The key insight is that hidden layers with non-linear activations allow the network to learn **non-linear decision boundaries** — something a single perceptron (or linear classifier) cannot do.

### Backpropagation

The network learns by:

1. **Forward pass:** Compute predictions
2. **Compute loss:** Measure error between predictions and true labels
3. **Backward pass:** Propagate gradients back through the network
4. **Update weights:** Adjust weights to reduce loss

This is repeated for many **epochs** (passes through the training data).

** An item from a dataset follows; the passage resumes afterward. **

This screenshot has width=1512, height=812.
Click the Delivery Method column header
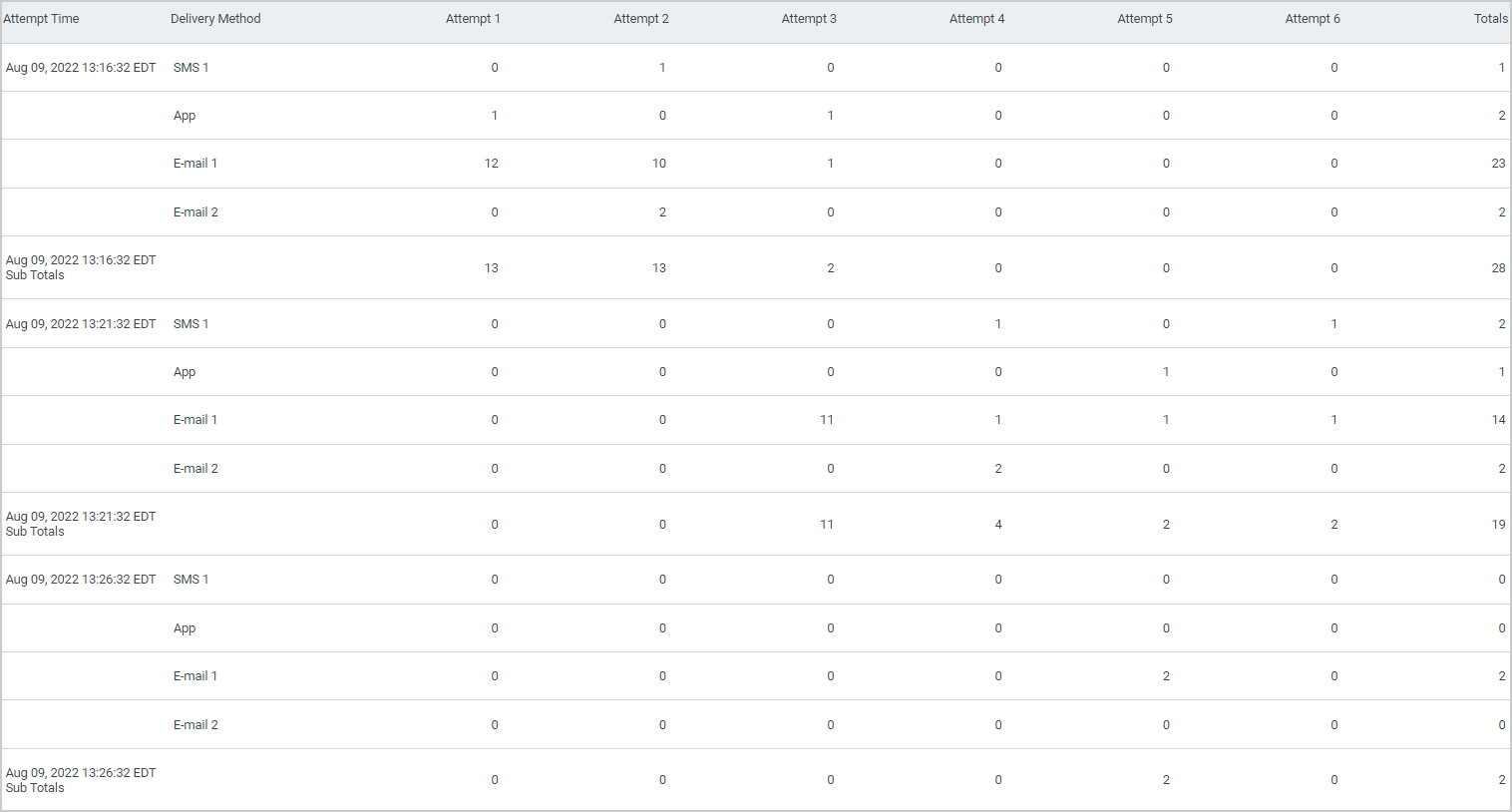215,19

### 1.1 Non-Linearly Separable Data

Let's create datasets that **cannot** be separated by a straight line. This is where MLPs shine compared to linear models.


In [None]:
# Generate non-linearly separable datasets
X_moons, y_moons = make_moons(n_samples=500, noise=0.3, random_state=42)
X_circles, y_circles = make_circles(
    n_samples=500, noise=0.2, factor=0.5, random_state=42
)

# Visualize the manifold structure
fig, axes = plt.subplots(1, 2, figsize=(14, 5))

axes[0].scatter(
    X_moons[:, 0], X_moons[:, 1], c=y_moons, cmap="RdBu", edgecolors="k", s=40
)
axes[0].set_title("Moons Dataset\n(Two interleaving crescents)", fontsize=12)
axes[0].set_xlabel("Feature 1")
axes[0].set_ylabel("Feature 2")

axes[1].scatter(
    X_circles[:, 0], X_circles[:, 1], c=y_circles, cmap="RdBu", edgecolors="k", s=40
)
axes[1].set_title("Circles Dataset\n(Concentric rings)", fontsize=12)
axes[1].set_xlabel("Feature 1")
axes[1].set_ylabel("Feature 2")

plt.suptitle("Non-Linearly Separable Data: The Manifold Structure", fontsize=14, y=1.02)
plt.tight_layout()
plt.show()

print("Notice how no straight line can separate the two classes in either dataset.")
print(
    "These datasets have complex 'manifold structure' that requires non-linear boundaries."
)

### 1.2 Data Preparation: Train / Validation / Test Split

For proper model development, we split our data into **three** partitions:

- **Training set (60%):** Used to train the model
- **Validation set (20%):** Used to tune hyperparameters and select the best model
- **Test set (20%):** Used only once at the end to estimate real-world performance

This prevents us from overfitting to the test set during hyperparameter tuning.


In [None]:
# We'll use the moons dataset for most of this lab
X = X_moons
y = y_moons

# First split: separate out test set (20%)
X_temp, X_test, y_temp, y_test = train_test_split(
    X, y, test_size=0.2, random_state=42, stratify=y
)

# Second split: separate train and validation from the remaining 80%
X_train, X_val, y_train, y_val = train_test_split(
    X_temp,
    y_temp,
    test_size=0.25,
    random_state=42,
    stratify=y_temp,  # 0.25 of 80% = 20% overall
)

print(f"Training set:   {len(X_train)} samples ({len(X_train) / len(X) * 100:.0f}%)")
print(f"Validation set: {len(X_val)} samples ({len(X_val) / len(X) * 100:.0f}%)")
print(f"Test set:       {len(X_test)} samples ({len(X_test) / len(X) * 100:.0f}%)")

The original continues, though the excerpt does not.